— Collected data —
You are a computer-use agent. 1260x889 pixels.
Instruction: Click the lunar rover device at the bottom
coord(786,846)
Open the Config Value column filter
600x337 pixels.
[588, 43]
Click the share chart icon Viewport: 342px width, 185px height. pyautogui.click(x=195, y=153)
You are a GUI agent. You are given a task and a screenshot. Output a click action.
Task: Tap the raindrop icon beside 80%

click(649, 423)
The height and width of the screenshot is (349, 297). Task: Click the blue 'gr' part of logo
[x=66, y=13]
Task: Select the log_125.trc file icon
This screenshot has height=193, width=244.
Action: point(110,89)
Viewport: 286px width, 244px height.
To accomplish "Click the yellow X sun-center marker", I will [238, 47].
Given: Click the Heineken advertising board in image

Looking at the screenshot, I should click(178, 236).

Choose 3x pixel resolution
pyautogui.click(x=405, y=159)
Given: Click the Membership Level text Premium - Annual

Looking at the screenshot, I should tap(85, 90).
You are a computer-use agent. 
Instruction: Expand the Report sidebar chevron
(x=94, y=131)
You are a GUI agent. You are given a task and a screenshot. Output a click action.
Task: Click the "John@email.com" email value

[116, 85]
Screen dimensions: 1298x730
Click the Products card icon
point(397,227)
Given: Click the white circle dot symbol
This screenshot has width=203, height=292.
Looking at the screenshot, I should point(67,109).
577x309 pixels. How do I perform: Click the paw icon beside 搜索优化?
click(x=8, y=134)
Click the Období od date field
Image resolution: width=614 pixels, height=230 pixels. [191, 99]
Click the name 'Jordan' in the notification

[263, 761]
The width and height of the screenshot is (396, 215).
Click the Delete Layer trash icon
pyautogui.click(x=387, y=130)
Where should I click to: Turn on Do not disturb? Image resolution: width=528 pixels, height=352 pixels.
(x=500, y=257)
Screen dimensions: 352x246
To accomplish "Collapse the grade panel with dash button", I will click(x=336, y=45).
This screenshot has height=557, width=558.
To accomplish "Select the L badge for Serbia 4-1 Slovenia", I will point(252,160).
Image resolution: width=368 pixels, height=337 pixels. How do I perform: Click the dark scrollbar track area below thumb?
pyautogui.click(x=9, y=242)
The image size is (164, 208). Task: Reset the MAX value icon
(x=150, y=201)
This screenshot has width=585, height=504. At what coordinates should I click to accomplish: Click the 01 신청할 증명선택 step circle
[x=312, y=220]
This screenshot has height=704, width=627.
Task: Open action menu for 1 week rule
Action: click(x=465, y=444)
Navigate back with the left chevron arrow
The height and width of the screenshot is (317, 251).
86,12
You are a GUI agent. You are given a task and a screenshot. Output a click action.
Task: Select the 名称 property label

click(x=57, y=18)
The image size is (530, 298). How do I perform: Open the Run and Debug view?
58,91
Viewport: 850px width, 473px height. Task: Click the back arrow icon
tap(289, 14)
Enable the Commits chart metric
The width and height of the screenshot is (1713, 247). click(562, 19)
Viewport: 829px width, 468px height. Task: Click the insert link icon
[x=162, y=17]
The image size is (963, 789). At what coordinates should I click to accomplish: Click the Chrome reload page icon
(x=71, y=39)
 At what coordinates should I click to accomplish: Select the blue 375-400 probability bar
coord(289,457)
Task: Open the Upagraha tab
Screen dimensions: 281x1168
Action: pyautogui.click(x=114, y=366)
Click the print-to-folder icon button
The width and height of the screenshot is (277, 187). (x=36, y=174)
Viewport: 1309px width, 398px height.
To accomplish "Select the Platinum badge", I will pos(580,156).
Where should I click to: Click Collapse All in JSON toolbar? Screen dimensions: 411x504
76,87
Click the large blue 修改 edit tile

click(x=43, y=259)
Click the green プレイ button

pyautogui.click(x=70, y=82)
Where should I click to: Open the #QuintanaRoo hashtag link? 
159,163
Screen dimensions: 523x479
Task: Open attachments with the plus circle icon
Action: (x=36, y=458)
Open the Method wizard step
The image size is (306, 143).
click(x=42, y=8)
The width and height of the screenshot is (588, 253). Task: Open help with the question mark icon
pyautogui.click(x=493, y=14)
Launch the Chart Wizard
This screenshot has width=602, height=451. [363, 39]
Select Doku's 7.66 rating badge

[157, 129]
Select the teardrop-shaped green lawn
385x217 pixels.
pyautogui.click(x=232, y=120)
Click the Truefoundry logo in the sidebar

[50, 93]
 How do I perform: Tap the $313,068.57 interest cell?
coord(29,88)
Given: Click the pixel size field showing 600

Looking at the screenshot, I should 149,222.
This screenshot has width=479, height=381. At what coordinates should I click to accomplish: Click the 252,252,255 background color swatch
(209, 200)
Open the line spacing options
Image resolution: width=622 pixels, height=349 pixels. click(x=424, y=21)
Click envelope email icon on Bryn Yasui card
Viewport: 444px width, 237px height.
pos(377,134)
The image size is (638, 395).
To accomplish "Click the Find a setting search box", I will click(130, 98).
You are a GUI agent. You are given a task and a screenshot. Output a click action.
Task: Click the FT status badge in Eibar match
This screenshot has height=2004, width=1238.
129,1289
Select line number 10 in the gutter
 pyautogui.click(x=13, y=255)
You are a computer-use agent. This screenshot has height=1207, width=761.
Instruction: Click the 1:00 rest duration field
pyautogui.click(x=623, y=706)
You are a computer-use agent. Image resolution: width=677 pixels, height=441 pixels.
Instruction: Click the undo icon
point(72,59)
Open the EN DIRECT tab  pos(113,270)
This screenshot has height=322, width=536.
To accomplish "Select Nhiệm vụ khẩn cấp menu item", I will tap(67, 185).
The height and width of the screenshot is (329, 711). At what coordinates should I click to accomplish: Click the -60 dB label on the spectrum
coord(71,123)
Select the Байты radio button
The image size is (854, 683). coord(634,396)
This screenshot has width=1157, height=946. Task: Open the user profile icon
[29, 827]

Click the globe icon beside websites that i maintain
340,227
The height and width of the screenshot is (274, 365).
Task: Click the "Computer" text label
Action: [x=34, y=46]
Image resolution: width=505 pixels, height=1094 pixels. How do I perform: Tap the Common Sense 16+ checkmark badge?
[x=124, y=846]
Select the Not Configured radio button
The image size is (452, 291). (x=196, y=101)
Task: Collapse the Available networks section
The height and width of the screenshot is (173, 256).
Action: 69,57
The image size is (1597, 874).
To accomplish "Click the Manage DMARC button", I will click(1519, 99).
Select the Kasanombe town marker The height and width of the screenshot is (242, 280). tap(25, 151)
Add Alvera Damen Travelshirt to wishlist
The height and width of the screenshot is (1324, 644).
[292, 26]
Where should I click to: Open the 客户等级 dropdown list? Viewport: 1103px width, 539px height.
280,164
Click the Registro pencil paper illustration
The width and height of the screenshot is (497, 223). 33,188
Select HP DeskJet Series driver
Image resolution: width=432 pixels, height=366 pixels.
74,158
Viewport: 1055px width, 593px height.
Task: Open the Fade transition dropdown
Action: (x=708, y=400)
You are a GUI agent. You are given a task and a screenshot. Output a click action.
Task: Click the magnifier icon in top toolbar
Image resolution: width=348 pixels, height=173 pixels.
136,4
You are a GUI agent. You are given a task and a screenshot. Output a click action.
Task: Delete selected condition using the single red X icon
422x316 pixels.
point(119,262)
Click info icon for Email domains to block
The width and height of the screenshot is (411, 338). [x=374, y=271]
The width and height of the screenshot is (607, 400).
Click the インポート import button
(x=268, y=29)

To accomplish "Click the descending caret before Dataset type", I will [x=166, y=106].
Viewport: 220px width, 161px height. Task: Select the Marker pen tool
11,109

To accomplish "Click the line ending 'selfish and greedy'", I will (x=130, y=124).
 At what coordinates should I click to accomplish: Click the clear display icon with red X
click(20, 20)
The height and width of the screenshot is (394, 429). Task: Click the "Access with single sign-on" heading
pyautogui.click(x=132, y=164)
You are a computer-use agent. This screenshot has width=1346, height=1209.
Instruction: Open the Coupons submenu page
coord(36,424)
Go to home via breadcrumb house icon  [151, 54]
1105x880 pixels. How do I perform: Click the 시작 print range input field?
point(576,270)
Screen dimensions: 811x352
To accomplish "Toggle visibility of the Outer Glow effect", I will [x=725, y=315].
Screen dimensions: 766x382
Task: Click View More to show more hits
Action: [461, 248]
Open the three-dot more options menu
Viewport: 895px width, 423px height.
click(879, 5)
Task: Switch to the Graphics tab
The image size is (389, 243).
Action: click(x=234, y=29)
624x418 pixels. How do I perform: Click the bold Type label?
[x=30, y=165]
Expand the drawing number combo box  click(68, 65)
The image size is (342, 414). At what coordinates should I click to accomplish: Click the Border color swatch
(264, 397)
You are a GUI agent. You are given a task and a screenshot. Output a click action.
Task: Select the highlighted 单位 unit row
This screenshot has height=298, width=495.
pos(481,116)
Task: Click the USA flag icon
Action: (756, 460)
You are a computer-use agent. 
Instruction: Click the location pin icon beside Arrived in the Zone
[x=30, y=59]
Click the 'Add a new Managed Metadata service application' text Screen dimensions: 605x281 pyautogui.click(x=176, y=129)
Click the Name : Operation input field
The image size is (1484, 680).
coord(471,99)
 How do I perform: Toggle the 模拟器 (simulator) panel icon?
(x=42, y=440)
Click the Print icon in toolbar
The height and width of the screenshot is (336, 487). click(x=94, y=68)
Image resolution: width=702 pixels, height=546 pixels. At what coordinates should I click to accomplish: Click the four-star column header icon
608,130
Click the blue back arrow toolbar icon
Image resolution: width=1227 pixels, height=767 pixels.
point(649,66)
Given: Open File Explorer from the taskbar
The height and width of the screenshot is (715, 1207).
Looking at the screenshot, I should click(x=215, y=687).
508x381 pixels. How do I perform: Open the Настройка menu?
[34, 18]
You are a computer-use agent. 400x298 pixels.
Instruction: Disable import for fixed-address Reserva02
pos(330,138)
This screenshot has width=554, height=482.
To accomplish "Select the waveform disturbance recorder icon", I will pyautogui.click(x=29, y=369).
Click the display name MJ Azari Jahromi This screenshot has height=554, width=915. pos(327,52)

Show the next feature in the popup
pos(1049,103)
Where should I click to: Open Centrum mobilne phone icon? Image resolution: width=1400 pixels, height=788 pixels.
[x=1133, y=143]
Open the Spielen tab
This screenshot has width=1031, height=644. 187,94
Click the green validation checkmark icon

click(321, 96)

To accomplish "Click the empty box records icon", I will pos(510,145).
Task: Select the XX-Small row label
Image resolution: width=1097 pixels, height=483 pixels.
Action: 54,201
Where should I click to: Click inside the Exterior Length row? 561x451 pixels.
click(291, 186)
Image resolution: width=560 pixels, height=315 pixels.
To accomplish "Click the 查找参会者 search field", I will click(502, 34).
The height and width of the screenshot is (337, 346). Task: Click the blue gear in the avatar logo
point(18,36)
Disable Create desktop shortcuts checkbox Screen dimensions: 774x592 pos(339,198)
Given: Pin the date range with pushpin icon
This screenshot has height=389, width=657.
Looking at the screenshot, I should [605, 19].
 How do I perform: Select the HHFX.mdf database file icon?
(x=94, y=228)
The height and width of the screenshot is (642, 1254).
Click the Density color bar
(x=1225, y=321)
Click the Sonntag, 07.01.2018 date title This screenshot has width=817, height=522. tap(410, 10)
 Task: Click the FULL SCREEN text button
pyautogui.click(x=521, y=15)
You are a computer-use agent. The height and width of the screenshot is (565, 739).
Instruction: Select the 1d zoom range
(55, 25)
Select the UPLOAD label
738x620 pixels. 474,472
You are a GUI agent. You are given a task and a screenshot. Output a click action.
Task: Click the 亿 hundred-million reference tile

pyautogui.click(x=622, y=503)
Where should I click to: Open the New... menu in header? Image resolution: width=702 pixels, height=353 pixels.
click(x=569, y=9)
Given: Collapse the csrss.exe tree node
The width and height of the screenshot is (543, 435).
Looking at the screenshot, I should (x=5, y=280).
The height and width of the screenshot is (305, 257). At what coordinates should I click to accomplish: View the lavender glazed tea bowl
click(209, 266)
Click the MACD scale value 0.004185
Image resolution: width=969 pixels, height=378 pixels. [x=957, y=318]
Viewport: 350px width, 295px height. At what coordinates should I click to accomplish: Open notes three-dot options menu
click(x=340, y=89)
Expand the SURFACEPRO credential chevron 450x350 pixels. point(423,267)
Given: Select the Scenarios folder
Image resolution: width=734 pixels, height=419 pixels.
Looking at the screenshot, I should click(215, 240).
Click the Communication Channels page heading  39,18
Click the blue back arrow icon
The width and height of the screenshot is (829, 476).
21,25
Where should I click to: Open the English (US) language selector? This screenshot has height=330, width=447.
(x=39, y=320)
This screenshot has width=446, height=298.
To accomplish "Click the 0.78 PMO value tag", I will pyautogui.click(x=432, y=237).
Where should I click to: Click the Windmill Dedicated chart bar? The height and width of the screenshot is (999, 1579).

— The problem —
Across the records above, count each line that holds the word "search" and give only the resulting number.

— Answer to this task —
2